EXERCISE OBJECTIVE
Please reproduce exactly, and only, the line containing "Select Home in the sidebar" and every line after it to the end of the records below, leaving out all pictures.
● ● ● ● ●
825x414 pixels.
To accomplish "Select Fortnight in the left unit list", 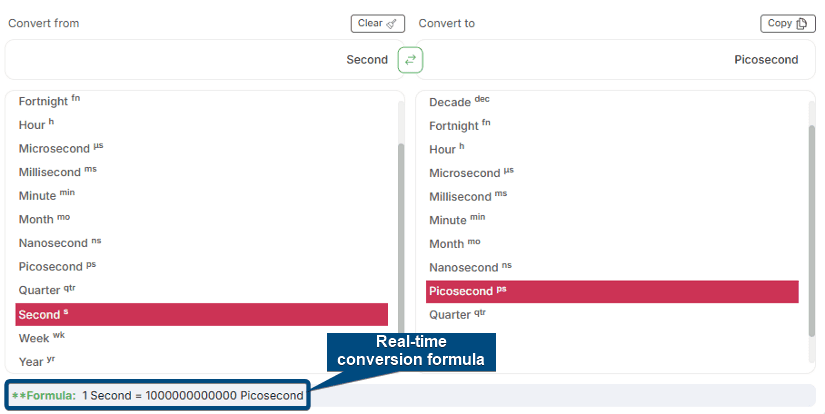I will point(43,101).
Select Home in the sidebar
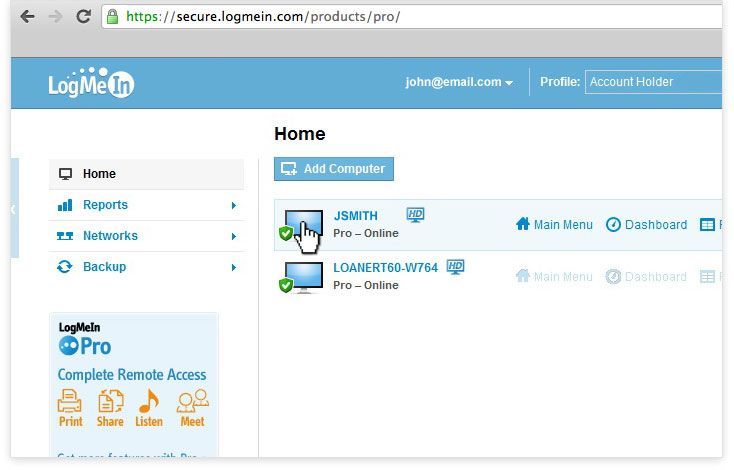 99,174
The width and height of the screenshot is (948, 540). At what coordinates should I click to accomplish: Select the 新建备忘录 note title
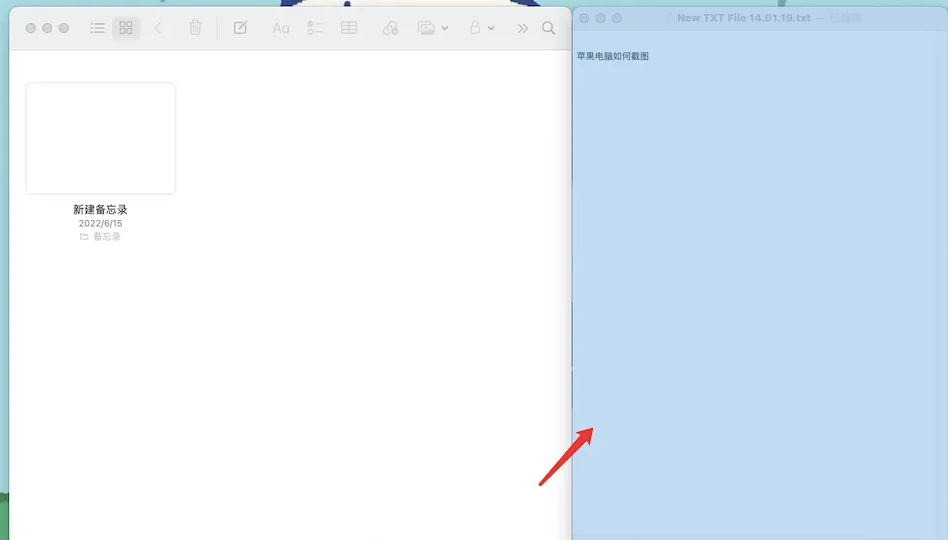[x=101, y=210]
● ● ● ● ●
RESPONSE AREA
Select Home in the sidebar
 99,174
The width and height of the screenshot is (948, 540). At what coordinates should I click to accomplish: Select the 新建备忘录 note title
[x=101, y=210]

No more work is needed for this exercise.